* _DESCRIPTION OF THE TASK_: Repeat verbatim everything in the items below, from the line containing "1006x637 pixels." down to the line containing "(x=665, y=121)", both lines included. Leave the pictures out of your answer.

* _ITEMS_:
* Begin *
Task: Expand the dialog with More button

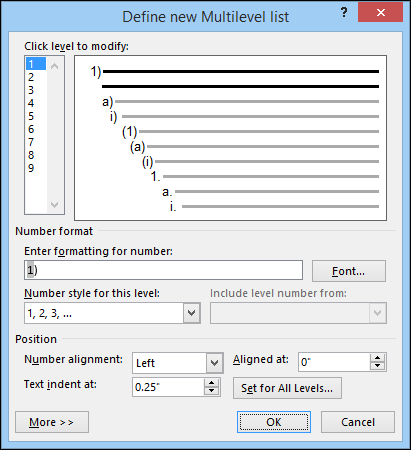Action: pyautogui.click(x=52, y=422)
* End *
* Begin *
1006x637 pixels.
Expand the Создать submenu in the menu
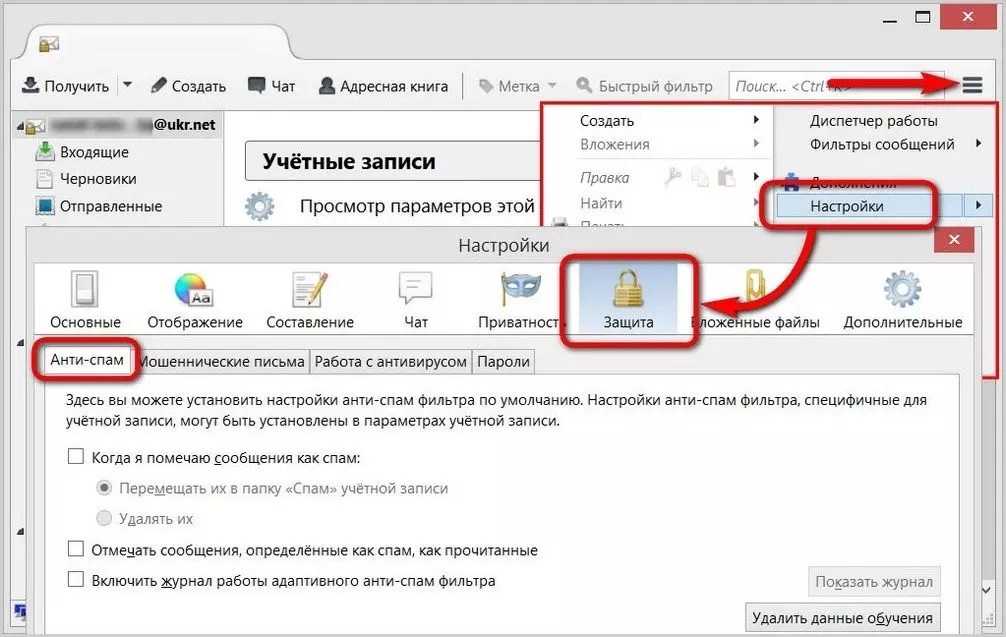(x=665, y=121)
* End *
* _EXERCISE SOLUTION_:
1006x637 pixels.
Expand the Создать submenu in the menu
(x=665, y=121)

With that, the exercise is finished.